-Have you ever gotten a parking spot that is so good, you almost don't believe that it's legal? This afternoon I went to go see the new movie, The Town (full review coming tomorrow) and when I pulled up onto the second floor of the parking garage and there, wide-open, was the very first spot next to the walkway which leads directly across and into the theatres. You know, the one next to the handicap spots. This was quite literally the closest I could legally park in relation to my destination. However, I had a momentary pause because I never quite know what to think when that spot is open. In the back of my mind I assume that it's just another handicap spot that someone has unfortunately mis-marked. I would hate to come out of an enjoyable film only to discover my car either ticketed or towed, because it would ruin the entire movie experience for me. Also, my legs are working just fine and therefore I really don't need to park that close. I'm sure there is someone just on the cusp of needing a handicapped spot that would make much better use of it then me. I usually have this nagging feeling of guilt that tells me I should find another spot, just slightly farther away. Of course, this feeling goes away after .01 seconds and I pull right in. After all, who am I to argue with the parking gods?

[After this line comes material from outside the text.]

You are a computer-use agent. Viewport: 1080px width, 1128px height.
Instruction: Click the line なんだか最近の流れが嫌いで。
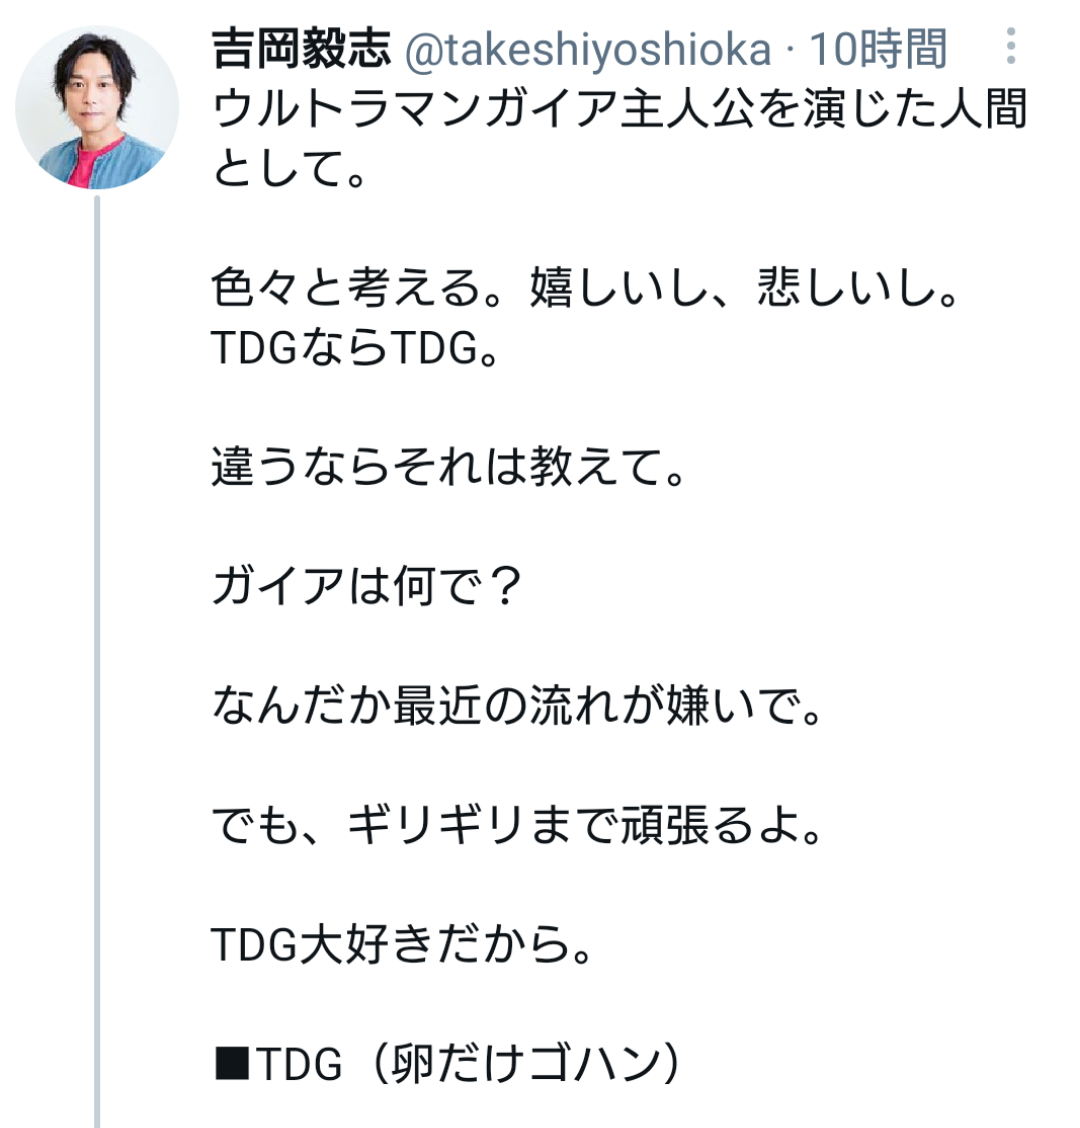516,708
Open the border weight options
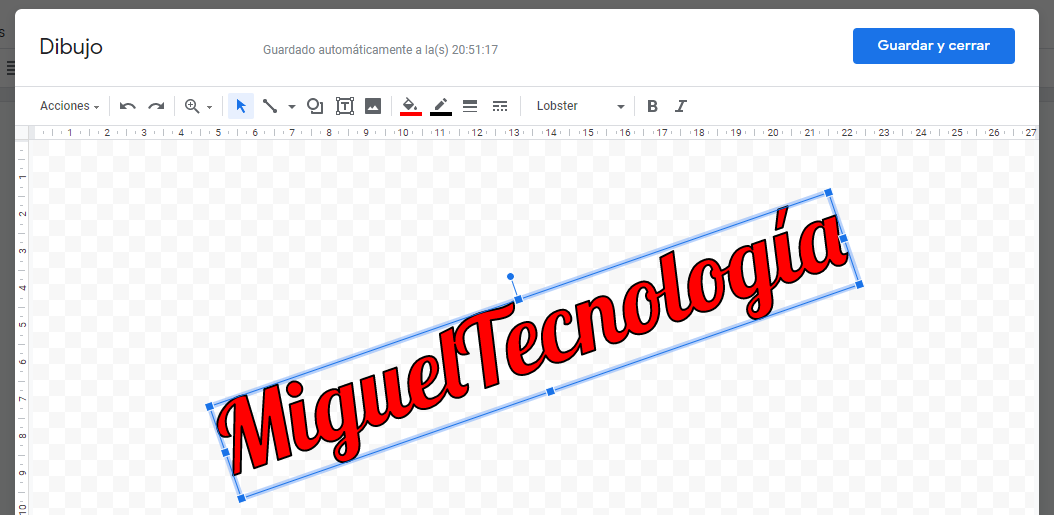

-So, here's one from the "I Told You So" files: during Dallas Cowboys' Training Camp, rookie wide receiver Dez Bryant caused a mini-stir by refusing to take place in the time-honored hazing tradition of carrying a veteran's pads after practice. Bryant refused to carry Roy Williams' pads, contending he was here to play football and not be a pack mule. Now, at the time I advised Bryant to just carry the pads and move on with his life. As hazing went he was getting off pretty light. However, Bryant escaped training camp without any more serious hazing and appeared to have won this stand-off. But then earlier this week Roy Williams decided the rookie should take a few teammates out to dinner at a Dallas steak house. At first it was just supposed to be the offense, but Williams invited a few more teammates, then a few more, until the entire team was going. And, due to his earlier refusal to play along with rookie hazing, the Cowboys decided to eat well on Bryant's dime. Essentially the entire menu was ordered, along with several bottles of wine. Apparently many were ordered and then not even opened, but instead taken home at twice the price. At the end of the night the bill ended up being just short of $55,000 (without tip). Now Bryant was a high first-round draft pick, so he can definitely afford it. You just have to wonder if he has re- thought his stance that he is too good to be hazed and whether it was worth it.
-Yesterday it was announced that Tour de France winner Alberto Contador failed a drug test during his Tour-winning ride earlier this year. While that in and of itself is not news, because most of these riders fail a test at some point in their careers, what I always enjoy after an athlete fails a drug test is the attempt to come up with an excuse. In Contador's case, he claimed that he ate some contaminated meat. You know, because meat is often contaminated with muscle-building medication that improves lung function, which sure would come in handy if you were, oh, I don't know, pedalling through the mountains for weeks at a time. This comes on the heels of several other athletes failing because they also ate beef that was given illegal drugs. Seriously, why is it that if you or I ate some contaminated beef it would never be with positive results (we would be lying in a hospital somewhere puking up everything we've ever eaten in the past decade), but these athletes only ever seem to eat food that has been contaminated with drugs that are performance-enhancing? What a coincidence. If I was in charge of security for the race what I would do is start guarding the food trucks closer, because clearly that is where the big lapse in security is.